During my PhD, I performed functional and structural investigations on the heart; I optimized clearing and staining protocols on cardiac tissue, and I exploited advanced imaging techniques to perform high-resolution studies working at two different projects. In the first project, the energetics of demembranated multicellular cardiac muscle strips were investigated from three Hypertrophy Cardiomyopathy (HCM) patients with the E258K mutation. Energetic measurements in multicellular preparations may suffer from artefacts, related to the density and the orientation of the contractile material. Alterations of cardiomyocytes organization or disarray, a common HCM histopathological feature at whole heart level, may decrease isometric tension while increasing the isometric ATPase of multicellular preparations, thus leading to an artificial increase in tension cost (TC). To exclude this hypothesis, a new protocol that combines a novel tissue clearing technique, previously used to clear the mouse brain 1, and an advanced optical microscopy, two-photon fluorescence microscope (TPFM), was developed.
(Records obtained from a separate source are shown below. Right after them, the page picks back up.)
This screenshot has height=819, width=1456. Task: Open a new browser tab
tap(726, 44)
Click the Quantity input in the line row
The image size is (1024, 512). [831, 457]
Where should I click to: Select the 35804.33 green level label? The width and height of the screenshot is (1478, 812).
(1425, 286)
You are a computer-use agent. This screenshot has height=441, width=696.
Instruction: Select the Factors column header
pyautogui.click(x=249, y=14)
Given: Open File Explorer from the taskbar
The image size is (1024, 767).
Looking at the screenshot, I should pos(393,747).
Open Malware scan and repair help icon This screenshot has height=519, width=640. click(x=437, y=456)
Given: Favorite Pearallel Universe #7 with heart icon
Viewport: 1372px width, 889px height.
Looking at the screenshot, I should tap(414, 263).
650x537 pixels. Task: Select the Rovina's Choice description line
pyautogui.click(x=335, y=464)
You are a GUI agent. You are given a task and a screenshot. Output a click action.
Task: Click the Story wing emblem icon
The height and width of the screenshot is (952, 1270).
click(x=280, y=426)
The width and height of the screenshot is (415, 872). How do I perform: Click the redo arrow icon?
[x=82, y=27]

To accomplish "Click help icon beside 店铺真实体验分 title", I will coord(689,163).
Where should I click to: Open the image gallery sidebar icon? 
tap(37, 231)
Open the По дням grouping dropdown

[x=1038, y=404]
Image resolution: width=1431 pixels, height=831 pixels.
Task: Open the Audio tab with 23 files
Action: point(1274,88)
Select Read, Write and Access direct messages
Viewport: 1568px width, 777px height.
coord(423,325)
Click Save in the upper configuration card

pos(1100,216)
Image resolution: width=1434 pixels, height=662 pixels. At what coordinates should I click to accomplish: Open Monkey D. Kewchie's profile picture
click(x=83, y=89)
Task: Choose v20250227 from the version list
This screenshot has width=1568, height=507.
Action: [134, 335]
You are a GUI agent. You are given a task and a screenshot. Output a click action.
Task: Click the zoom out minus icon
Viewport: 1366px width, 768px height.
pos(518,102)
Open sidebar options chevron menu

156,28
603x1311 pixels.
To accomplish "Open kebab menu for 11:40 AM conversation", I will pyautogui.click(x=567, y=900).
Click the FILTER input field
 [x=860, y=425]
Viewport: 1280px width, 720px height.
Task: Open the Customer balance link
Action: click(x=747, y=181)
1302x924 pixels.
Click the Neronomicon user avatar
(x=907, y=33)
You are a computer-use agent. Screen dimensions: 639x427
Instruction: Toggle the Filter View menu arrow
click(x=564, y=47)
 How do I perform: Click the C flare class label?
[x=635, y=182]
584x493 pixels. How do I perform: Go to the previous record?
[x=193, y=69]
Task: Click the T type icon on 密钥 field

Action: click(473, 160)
With this approach it was possible to perform a three-dimensional (3D) cytoarchitecture analysis of the myofibril orientation, with a micron-scale resolution, on a subset of human ventricular strips previously used for mechanical and energetical experiments. In the second project, action potential propagation of entire hearts was investigated from a transgenic mouse model of HCM with a mutation on the gene coding for cardiac Troponin T (cTnT). The wide field system used to perform this investigation has already been utilized to study electrical activity 2. Subsequently, on the same hearts employed for functional studies, clearing techniques were applied to make the tissue transparent and to homogenize the refractive index 3. This isnecessary to label entire samples with fluorescent proteins, used to visualize cardiac fiber structure, and to execute high resolution imaging with light-sheet microscopy for large volume acquisitions. Finally, cytoarchitecture analysis based on cardiomyocytes and myofilaments alignment was applied to correlate electro-mechanical dysfunction with structural alterations. These innovative experimental approaches will allow to dissect the morphological causes leading to alterations of electrical conduction and to electro-mechanical dysfunction, and, more generally, will represent a whole new paradigm for diagnostic and therapeutic investigations.